Akron Barberton Cluster Railway

Overview
- Headquarters: Barberton, Ohio
- Reporting mark: AB
- Locale: Ohio
- Dates of operation: 1994–present

Technical
- Track gauge: 4 ft 8+1⁄2 in (1,435 mm) standard gauge

= Akron Barberton Cluster Railway =

Railway line in Ohio

The Akron Barberton Cluster Railway is a Class III railroad that operates on 73 mi of track in and around Akron, Ohio.

== History ==
ABC Railway's beginnings trace back to the organization of the Akron and Barberton Belt Railroad (ABB) which was formed in 1902. ABB owned 62 mi of track in and around Akron, Ohio.

By the 1980s, ABB's traffic had fallen due to a lack of business in the tire industry in Akron. In 1994, the new Wheeling and Lake Erie Railway (WE) purchased the ABB. After the ICC and W&LE signed an agreement and contract in 1993, W&LE made arrangements to form a new railroad in Akron using the former ABB as its basis.

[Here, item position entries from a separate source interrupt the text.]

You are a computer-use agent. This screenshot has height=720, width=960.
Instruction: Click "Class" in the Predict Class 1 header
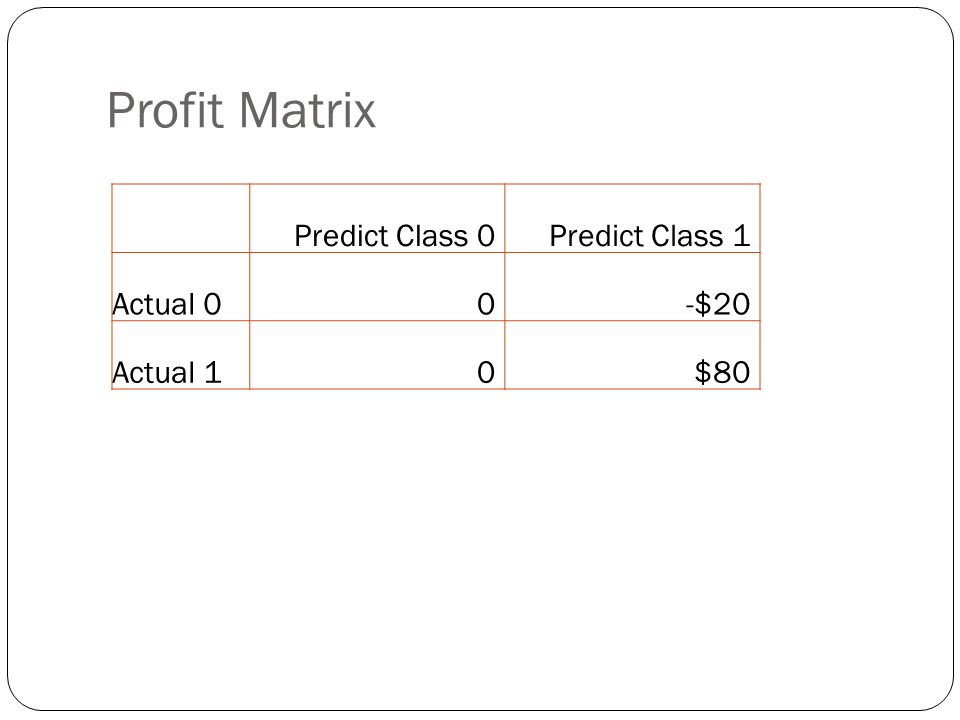click(x=687, y=236)

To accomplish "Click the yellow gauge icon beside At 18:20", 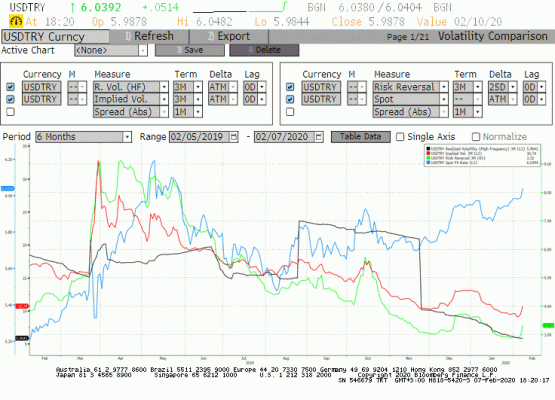I will 16,22.

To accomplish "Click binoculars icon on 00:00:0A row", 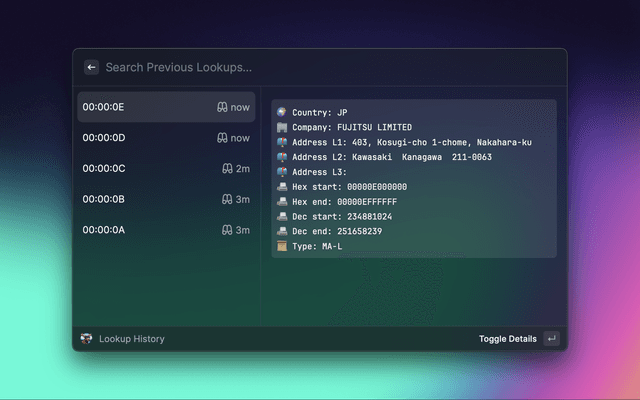I will 227,230.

In early 1994, WE created Akron Barberton Cluster Railway (ABCR) from the former ABB assets. It also included the former Erie main line from Barberton to Rittman and from Kent to Ravenna, Ohio sold by Conrail. In 1997, ABCR was granted permission to tear out 45% the former ABB "Loop" line which looped from the grade in Barberton and Firestone Park to the WE's Brittain Yard in Akron. In 1999, ABCR took the line out of service, and in 2001, they tore the line out completely with expenses paid off by parent railroad company, WE.

The Surface Transportation Board approved the acquisition of the line into the Fortress Investment Group's Transtar portfolio in November.

== Current system ==
ABCR has trackage rights on CSX's New Castle Subdivision from the yard in Akron south to Barberton, where it swings off around their headquarters area. ABCR is headquartered in a small building off a local road in Barberton, Ohio. ABCR uses the restored Erie Railroad line from Barberton to Rittman, Ohio.

In 2002, the railroad acquired the line to the General Electric factory in northern Ravenna, Ohio. ABCR has purchased trackage rights with METRO Regional Transit Authority in 2006, to connect to the Canton area.